Excerpt to read:
■ ■ ■ ■ ■

22 dB Signal-to-Noise Ratio Real-Time Proton Sound Detector for Experimental Beam Range Verification
Elia A. Vallicelli, A. Basçhirotto, Sebastian Lehrack, W. Assmann, Katia Parodi, S. Viola, G. Riccobene, Marcello De Matteis
Abstract
This paper presents the design and experimental characterization of a Proton Sound Detector (ProSD), a device that physically captures and senses the weak acoustic signal emitted by the fast energy deposition at the end of the same proton beam range. The measured acoustic signal Time-of-Flight provides a very accurate (13 μm accuracy) measure of the proton beam penetration depth in water, improving the proton range verification accuracy w.r.t. previous works in pre-clinical scenarios. This suggests interesting possibilities for high-accuracy and real-time beam monitoring and calibration in hadron-therapy for cancer treatment. The detector has been fully characterized and tested with a physical 20 MeV proton beam in a water energy absorber. The ProSD and the water tank have been mounted in front of the exit layer of a 20 MeV 120 ns pulse time-width proton beam. A clear sinusoidal-like acoustic signal of 5 Pa and 2.3 MHz frequency has been detected at 12 dB SNR with 0.8 Gy single shot dose. After averaging 10 beam shots the achieved Signal-to-Noise-Ratio is 22 dB allowing a ±7.5 μm precision vs. previously reported ±45μm ionoacoustic precision.

■ ■ ■ ■ ■

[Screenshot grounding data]

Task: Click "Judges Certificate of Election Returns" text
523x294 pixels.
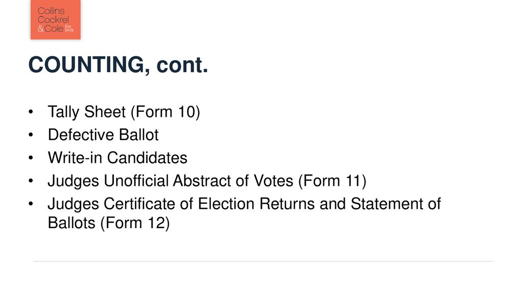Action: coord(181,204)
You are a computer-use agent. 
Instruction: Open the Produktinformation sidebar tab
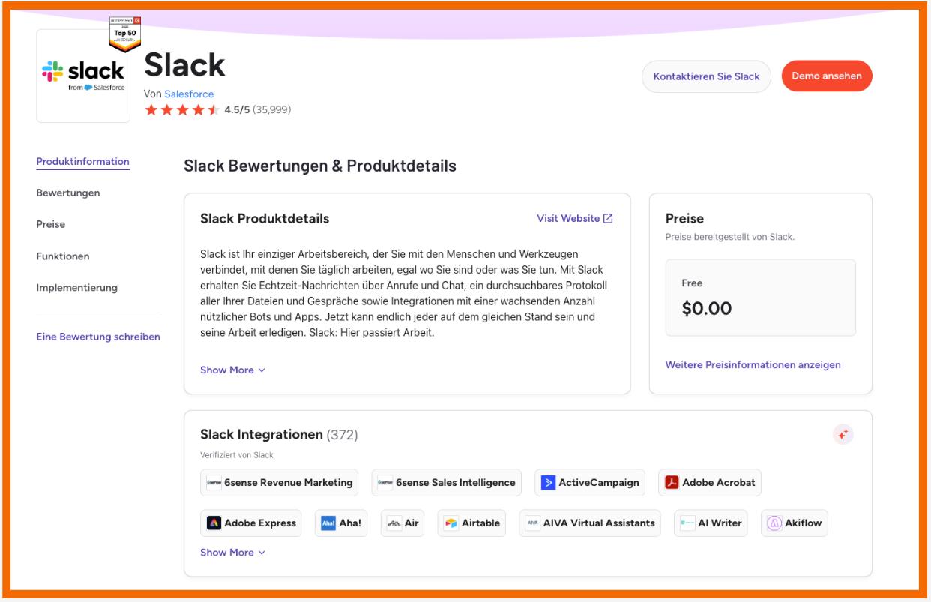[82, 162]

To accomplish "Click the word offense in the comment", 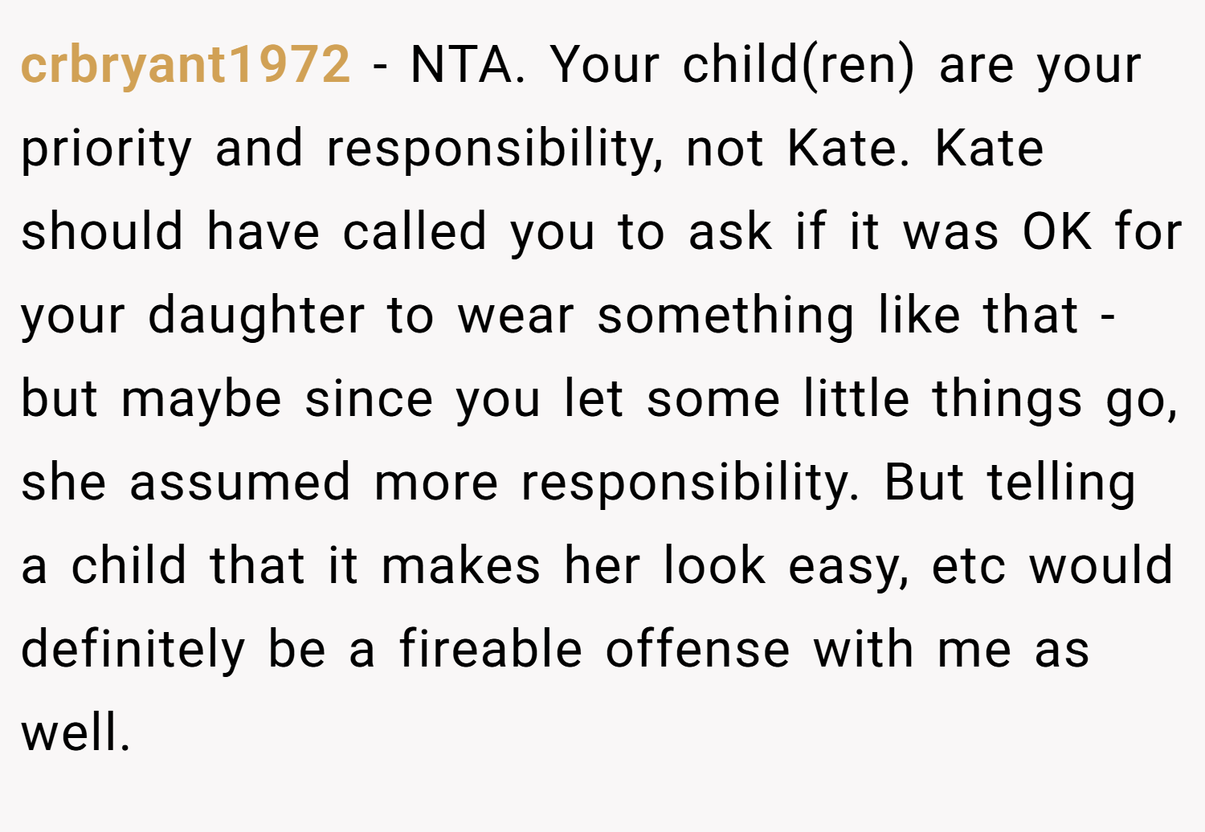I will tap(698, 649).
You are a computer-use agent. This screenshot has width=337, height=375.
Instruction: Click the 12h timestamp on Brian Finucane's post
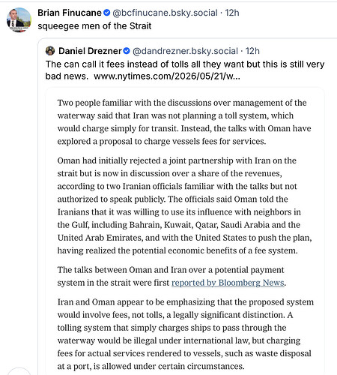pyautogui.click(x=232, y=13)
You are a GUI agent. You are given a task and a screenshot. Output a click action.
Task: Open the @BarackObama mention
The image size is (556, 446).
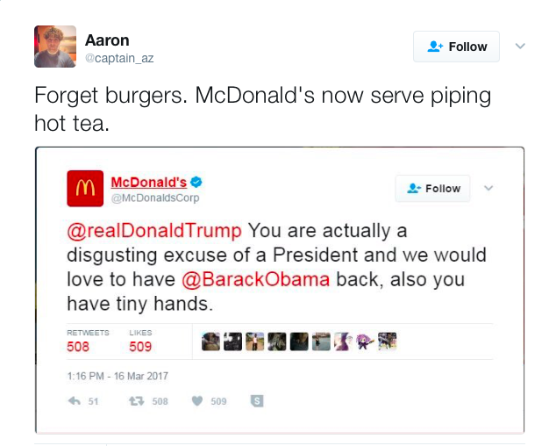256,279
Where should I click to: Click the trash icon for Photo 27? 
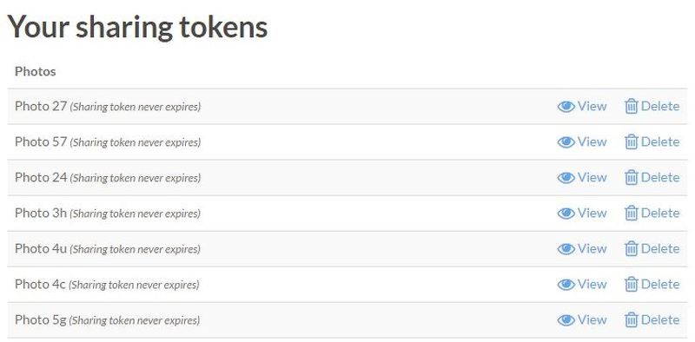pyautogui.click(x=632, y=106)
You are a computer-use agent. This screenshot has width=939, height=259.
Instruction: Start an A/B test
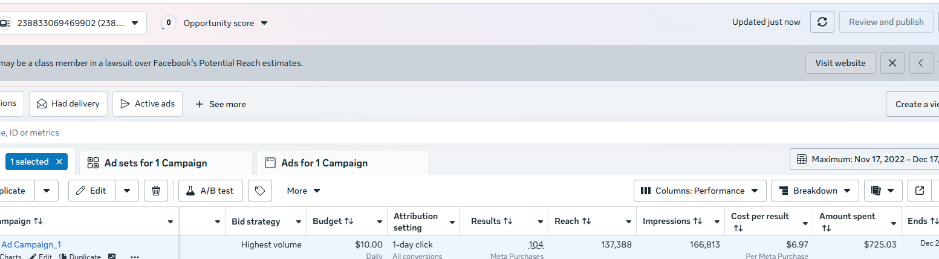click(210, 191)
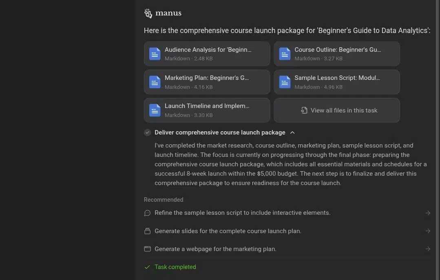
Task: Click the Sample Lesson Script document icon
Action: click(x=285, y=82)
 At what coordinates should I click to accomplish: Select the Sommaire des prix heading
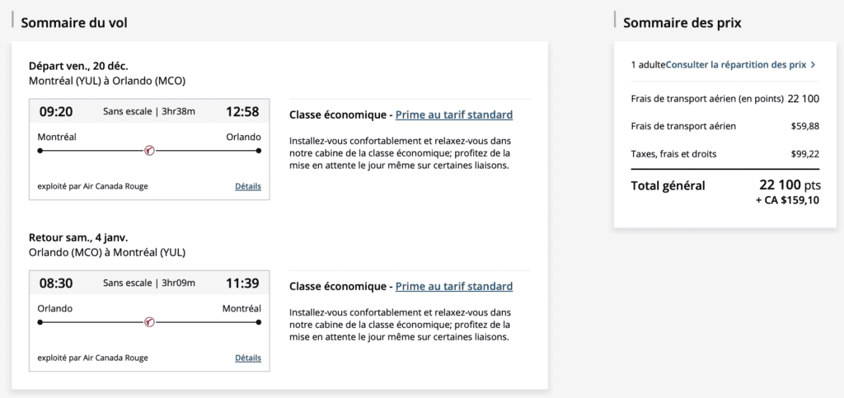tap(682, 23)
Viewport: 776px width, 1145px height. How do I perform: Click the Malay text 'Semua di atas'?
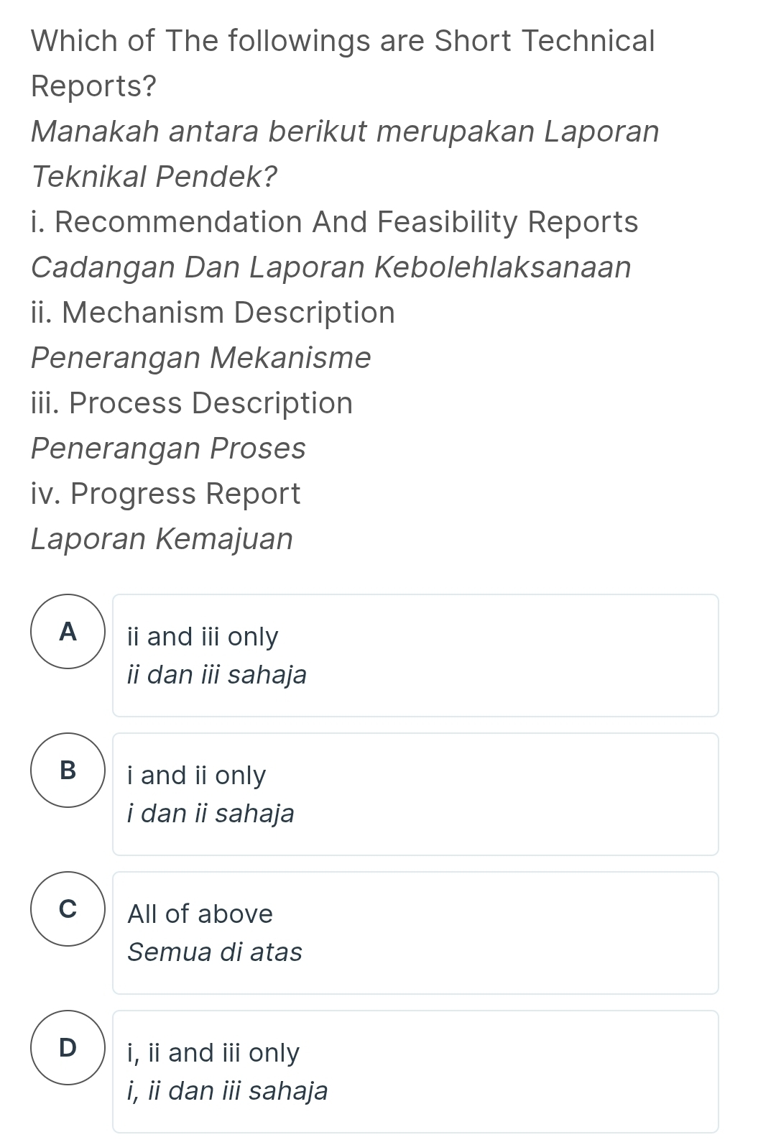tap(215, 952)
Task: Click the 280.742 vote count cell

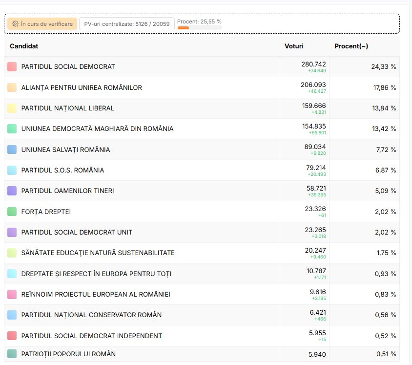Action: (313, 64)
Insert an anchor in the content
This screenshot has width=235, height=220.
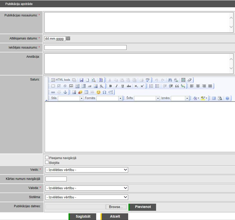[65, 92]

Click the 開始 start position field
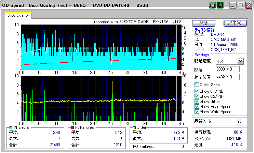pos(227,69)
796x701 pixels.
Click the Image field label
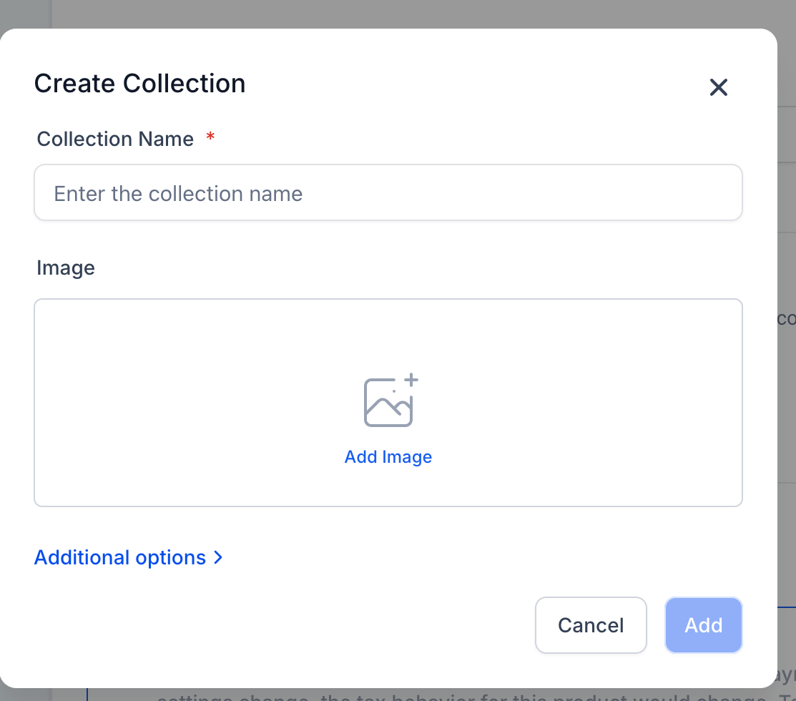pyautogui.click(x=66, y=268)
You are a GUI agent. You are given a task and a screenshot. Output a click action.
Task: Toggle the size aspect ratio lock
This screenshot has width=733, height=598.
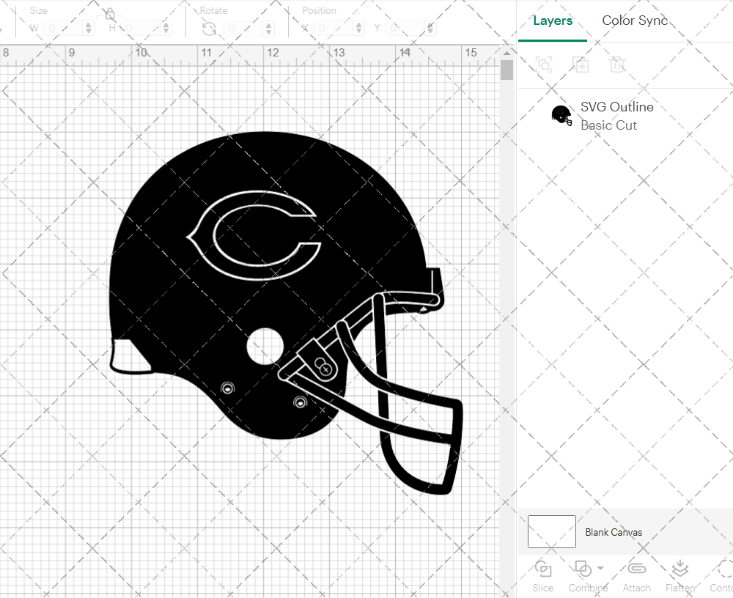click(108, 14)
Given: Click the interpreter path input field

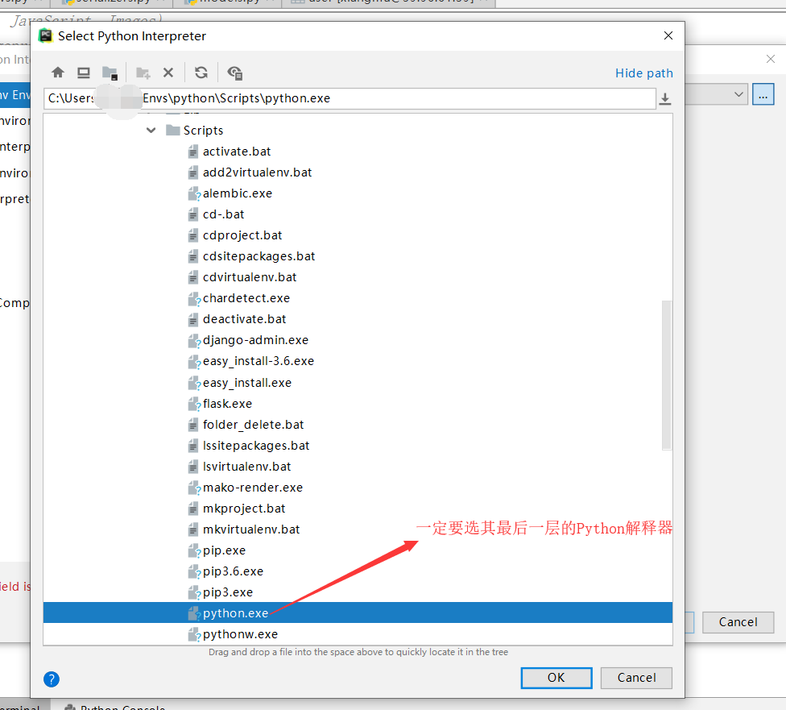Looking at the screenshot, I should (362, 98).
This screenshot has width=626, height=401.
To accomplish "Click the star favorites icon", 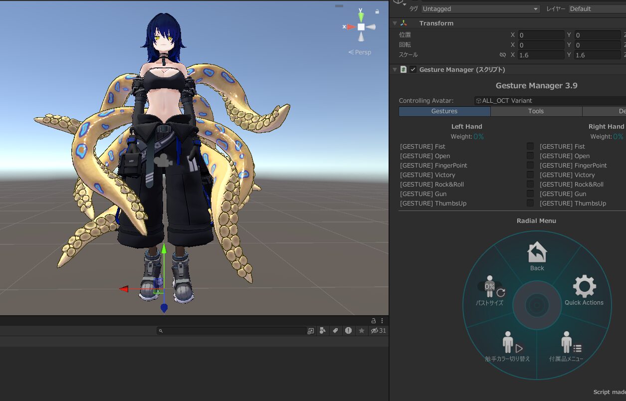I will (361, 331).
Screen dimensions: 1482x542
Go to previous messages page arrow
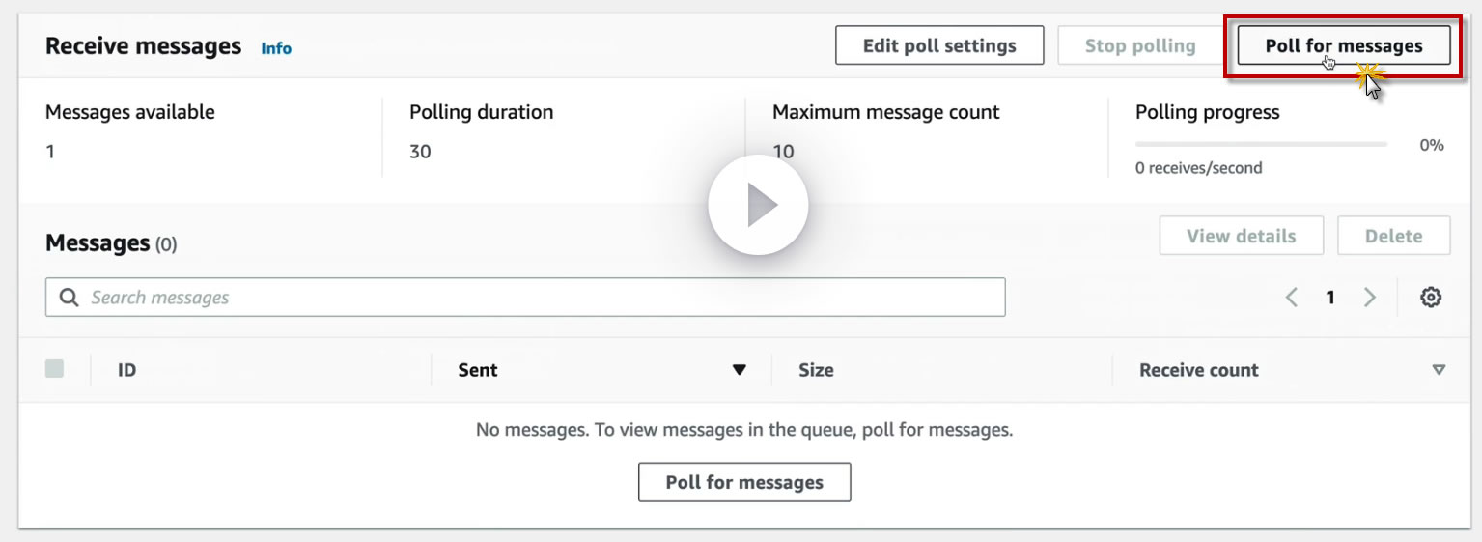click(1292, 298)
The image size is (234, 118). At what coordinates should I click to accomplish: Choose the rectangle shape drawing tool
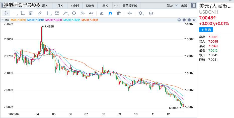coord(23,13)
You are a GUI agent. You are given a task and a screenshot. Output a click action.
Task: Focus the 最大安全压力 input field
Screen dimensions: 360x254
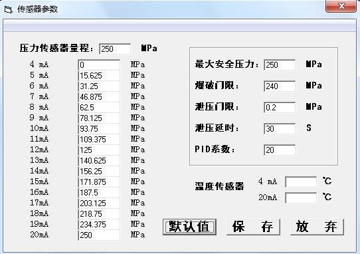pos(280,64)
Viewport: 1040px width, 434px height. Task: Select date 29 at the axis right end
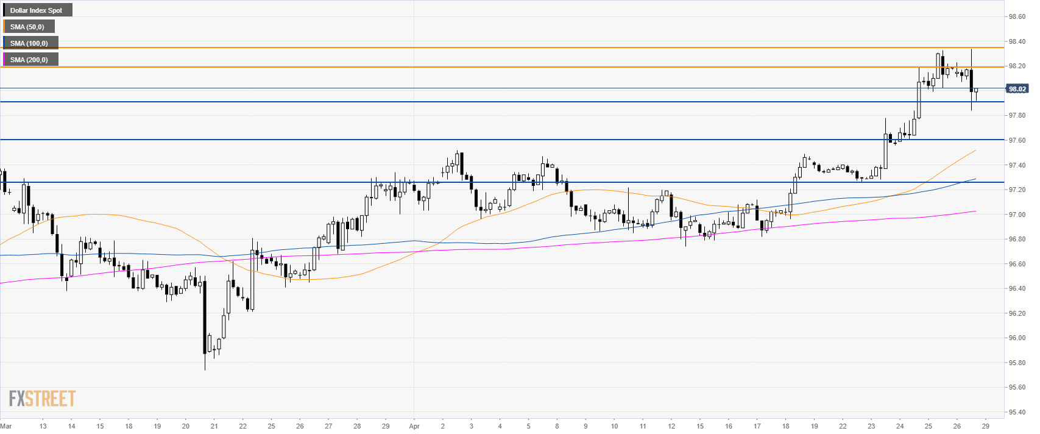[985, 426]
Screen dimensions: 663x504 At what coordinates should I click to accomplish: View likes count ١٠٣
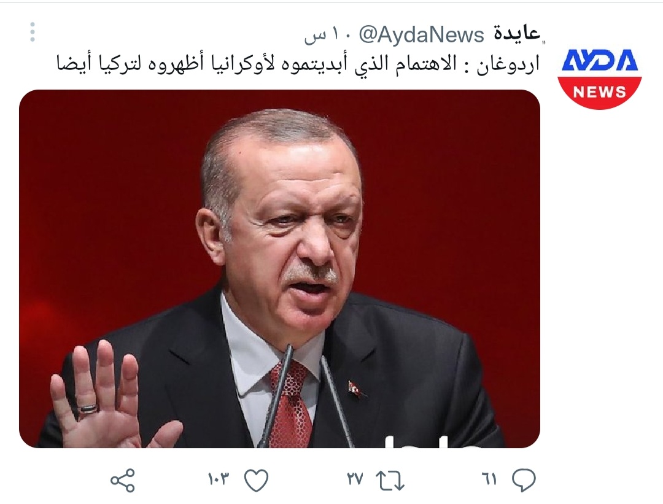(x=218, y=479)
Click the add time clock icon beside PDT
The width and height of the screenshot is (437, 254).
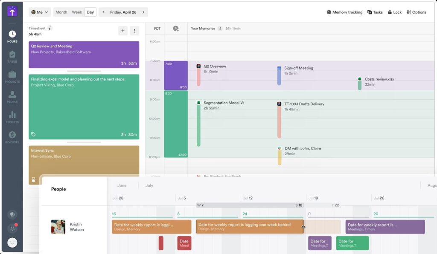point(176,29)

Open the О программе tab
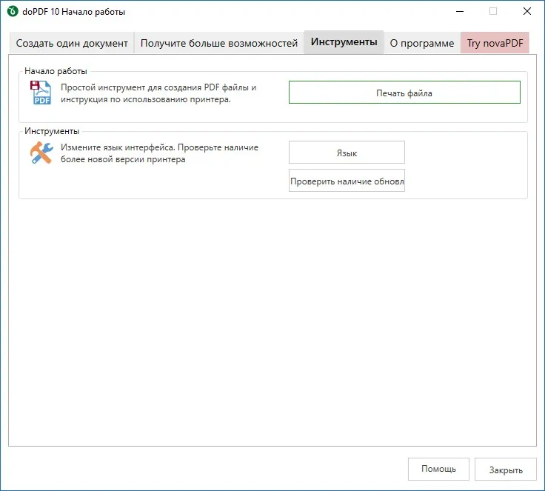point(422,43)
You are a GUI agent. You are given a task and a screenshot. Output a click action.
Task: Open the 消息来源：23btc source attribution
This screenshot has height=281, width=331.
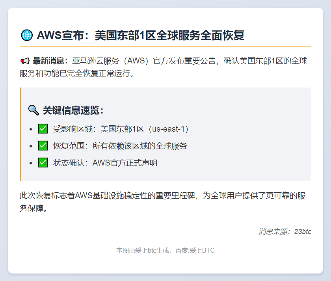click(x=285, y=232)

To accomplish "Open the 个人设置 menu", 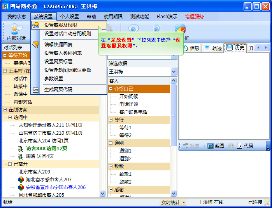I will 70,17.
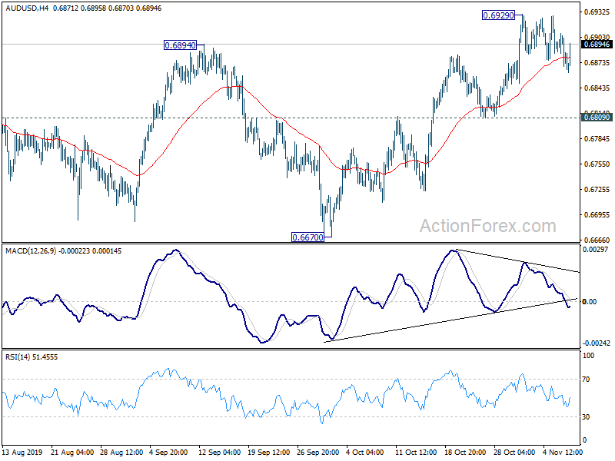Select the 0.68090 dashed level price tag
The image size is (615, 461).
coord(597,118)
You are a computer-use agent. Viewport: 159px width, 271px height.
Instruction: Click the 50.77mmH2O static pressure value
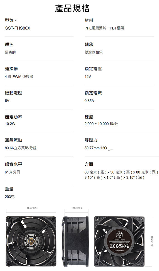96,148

■ ■ ■ ■ ■

Work order: Copy the abstract on the proton sound detector in full, word for word. The listing is separate material, independent of the abstract.

Result for this task:
22 dB Signal-to-Noise Ratio Real-Time Proton Sound Detector for Experimental Beam Range Verification
Elia A. Vallicelli, A. Basçhirotto, Sebastian Lehrack, W. Assmann, Katia Parodi, S. Viola, G. Riccobene, Marcello De Matteis
Abstract
This paper presents the design and experimental characterization of a Proton Sound Detector (ProSD), a device that physically captures and senses the weak acoustic signal emitted by the fast energy deposition at the end of the same proton beam range. The measured acoustic signal Time-of-Flight provides a very accurate (13 μm accuracy) measure of the proton beam penetration depth in water, improving the proton range verification accuracy w.r.t. previous works in pre-clinical scenarios. This suggests interesting possibilities for high-accuracy and real-time beam monitoring and calibration in hadron-therapy for cancer treatment. The detector has been fully characterized and tested with a physical 20 MeV proton beam in a water energy absorber. The ProSD and the water tank have been mounted in front of the exit layer of a 20 MeV 120 ns pulse time-width proton beam. A clear sinusoidal-like acoustic signal of 5 Pa and 2.3 MHz frequency has been detected at 12 dB SNR with 0.8 Gy single shot dose. After averaging 10 beam shots the achieved Signal-to-Noise-Ratio is 22 dB allowing a ±7.5 μm precision vs. previously reported ±45μm ionoacoustic precision.